(Data under study begins)
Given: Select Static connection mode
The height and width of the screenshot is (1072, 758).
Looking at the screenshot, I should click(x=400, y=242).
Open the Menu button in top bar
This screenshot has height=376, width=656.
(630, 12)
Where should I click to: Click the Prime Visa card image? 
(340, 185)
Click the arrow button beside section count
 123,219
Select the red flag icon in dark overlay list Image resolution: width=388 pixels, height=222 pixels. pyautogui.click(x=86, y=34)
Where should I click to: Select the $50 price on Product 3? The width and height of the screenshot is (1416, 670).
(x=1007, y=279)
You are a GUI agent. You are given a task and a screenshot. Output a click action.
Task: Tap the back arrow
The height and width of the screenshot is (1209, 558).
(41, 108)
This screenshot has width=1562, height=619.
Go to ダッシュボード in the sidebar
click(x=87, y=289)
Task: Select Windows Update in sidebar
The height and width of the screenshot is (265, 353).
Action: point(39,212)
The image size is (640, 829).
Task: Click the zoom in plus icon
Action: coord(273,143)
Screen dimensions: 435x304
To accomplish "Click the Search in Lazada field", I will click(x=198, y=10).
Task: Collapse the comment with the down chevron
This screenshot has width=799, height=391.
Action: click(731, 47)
(Data under study ends)
(Task instructions): Up to and including the last line of the records above, print exactly every line from the one that contains "Where should I click to: Select" onward.

(Task response):
Where should I click to: Select the $50 price on Product 3? The width and height of the screenshot is (1416, 670).
(x=1007, y=279)
You are a GUI agent. You are given a task and a screenshot. Output a click action.
Task: Tap the back arrow
The height and width of the screenshot is (1209, 558).
(41, 108)
This screenshot has width=1562, height=619.
Go to ダッシュボード in the sidebar
click(x=87, y=289)
Task: Select Windows Update in sidebar
The height and width of the screenshot is (265, 353).
Action: point(39,212)
The image size is (640, 829).
Task: Click the zoom in plus icon
Action: coord(273,143)
Screen dimensions: 435x304
To accomplish "Click the Search in Lazada field", I will click(x=198, y=10).
Task: Collapse the comment with the down chevron
This screenshot has width=799, height=391.
Action: click(731, 47)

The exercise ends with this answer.